The fact that Zuckerberg fails to face up to is that Facebook has become a quasi-public utility and now it is abusing its monopoly power. World-wide, it has 2.6 billion users. It is the principal source of news for many of those readers. Without news in their Facebook feed, democracy dies in the hearts of those users. If they don’t read MercatorNet (or The Australian) in their feed, they’re not going to search out the websites. They’re going to look at more cat videos.

Facebook’s chess game displays not just arrogance, but staggering immaturity. Commercial companies serve the public and have to act in a socially responsible way. Facebook seems to be channeling the bullyboy capitalism of the United Fruit Company.

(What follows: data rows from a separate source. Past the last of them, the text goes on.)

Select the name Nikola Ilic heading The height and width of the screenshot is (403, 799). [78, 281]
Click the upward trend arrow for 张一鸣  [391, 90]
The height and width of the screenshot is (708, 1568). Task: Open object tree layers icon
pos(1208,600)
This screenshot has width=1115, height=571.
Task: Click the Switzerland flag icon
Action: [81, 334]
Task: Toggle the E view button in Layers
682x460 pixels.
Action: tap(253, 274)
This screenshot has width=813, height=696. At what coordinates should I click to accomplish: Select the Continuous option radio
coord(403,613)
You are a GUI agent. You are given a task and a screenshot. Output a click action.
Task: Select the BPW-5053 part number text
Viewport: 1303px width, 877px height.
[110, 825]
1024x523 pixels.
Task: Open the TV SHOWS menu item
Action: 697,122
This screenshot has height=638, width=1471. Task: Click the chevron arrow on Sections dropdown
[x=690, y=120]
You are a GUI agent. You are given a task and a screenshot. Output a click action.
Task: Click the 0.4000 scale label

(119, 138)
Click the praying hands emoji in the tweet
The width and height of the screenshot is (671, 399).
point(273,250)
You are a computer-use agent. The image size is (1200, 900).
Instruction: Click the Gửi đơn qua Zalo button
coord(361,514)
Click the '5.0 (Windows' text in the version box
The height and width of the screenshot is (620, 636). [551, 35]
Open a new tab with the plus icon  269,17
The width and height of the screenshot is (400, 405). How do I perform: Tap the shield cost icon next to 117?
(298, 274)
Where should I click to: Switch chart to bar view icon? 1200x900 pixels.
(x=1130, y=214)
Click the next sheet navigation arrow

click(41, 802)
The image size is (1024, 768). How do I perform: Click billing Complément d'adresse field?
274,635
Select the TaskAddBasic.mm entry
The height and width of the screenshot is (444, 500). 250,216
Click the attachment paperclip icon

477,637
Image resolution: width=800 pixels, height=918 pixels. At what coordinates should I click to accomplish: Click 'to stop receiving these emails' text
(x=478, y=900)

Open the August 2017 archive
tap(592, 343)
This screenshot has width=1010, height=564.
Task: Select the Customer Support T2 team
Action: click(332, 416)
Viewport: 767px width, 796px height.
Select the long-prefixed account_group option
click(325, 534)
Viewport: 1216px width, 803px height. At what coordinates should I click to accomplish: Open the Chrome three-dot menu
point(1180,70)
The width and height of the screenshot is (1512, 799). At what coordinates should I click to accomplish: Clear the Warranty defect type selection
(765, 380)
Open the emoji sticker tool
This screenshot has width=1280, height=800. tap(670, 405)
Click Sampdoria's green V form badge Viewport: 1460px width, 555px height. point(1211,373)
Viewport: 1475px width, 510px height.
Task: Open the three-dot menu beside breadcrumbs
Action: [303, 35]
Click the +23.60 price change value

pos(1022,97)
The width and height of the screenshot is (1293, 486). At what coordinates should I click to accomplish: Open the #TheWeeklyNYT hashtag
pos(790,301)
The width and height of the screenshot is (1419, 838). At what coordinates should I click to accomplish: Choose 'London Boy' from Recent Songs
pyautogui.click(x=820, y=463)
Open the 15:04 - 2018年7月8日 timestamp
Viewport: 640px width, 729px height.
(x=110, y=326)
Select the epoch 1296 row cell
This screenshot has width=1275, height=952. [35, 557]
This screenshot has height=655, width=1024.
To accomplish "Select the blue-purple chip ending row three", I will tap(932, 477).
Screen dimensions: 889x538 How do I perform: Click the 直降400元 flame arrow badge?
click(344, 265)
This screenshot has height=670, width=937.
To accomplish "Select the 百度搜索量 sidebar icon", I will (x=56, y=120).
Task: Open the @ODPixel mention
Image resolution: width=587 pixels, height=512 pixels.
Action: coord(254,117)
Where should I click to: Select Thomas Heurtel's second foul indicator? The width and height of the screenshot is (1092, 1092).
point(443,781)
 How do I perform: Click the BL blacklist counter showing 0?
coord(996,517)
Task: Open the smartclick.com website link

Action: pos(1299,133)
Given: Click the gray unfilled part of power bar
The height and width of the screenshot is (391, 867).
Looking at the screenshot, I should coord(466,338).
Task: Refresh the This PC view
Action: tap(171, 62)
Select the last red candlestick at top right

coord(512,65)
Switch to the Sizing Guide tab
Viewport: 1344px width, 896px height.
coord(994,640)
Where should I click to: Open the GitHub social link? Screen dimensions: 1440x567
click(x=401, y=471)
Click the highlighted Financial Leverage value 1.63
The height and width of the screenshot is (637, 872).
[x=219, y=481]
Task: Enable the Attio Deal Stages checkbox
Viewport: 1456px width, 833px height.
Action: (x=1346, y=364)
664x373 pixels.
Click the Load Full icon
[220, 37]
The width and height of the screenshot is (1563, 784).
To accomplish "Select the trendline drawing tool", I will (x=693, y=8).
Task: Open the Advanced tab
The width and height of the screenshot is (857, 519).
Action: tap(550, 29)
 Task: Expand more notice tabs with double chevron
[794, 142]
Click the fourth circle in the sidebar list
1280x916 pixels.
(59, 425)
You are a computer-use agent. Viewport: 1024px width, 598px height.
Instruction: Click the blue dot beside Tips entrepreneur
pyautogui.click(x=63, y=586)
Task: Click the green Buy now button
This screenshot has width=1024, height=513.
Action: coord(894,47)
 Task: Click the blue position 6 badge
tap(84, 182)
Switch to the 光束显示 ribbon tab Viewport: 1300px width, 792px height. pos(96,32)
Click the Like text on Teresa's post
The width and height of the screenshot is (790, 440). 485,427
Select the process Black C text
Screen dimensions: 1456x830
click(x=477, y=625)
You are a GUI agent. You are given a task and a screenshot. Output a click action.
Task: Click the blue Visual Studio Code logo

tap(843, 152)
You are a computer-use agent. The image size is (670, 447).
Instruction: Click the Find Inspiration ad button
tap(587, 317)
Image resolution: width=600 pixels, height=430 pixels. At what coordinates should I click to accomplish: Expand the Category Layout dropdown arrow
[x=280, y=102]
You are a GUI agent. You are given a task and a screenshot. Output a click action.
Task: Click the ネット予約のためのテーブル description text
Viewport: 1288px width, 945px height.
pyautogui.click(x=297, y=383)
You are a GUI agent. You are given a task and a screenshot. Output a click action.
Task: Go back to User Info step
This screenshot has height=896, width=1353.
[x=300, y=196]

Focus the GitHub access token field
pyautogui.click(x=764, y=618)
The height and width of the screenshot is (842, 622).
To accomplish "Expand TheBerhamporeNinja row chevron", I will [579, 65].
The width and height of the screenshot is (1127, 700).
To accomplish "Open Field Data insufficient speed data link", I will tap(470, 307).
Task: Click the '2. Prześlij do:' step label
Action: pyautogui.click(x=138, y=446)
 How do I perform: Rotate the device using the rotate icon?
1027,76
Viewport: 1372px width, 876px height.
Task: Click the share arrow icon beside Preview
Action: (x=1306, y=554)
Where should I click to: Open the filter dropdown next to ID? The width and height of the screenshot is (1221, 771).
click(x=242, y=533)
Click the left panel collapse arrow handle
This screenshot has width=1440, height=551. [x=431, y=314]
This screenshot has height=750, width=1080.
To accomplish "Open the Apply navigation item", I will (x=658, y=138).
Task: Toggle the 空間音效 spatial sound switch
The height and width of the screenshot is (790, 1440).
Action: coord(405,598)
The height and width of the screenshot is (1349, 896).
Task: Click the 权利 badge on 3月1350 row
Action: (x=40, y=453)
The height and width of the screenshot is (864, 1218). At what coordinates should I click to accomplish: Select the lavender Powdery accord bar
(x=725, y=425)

As the Australia Institute’s Centre for Responsible Technology, pointed out: “The social network is destroying its social license to operate. Facebook actions mean the company’s failures in privacy, disinformation, and data protection will require a bigger push for stronger government regulation.”

Sure, Facebook has a case. As Salvatore Babones writes in Foreign Policy, “If Australians don’t want to pay for news about their own country, it’s hardly the responsibility of foreign companies to foot the bill for them.”

But that doesn’t excuse its reckless, kick-sand-in-your-face tactics. In this battle of monsters, it’s crushing innocent bystanders – like MercatorNet.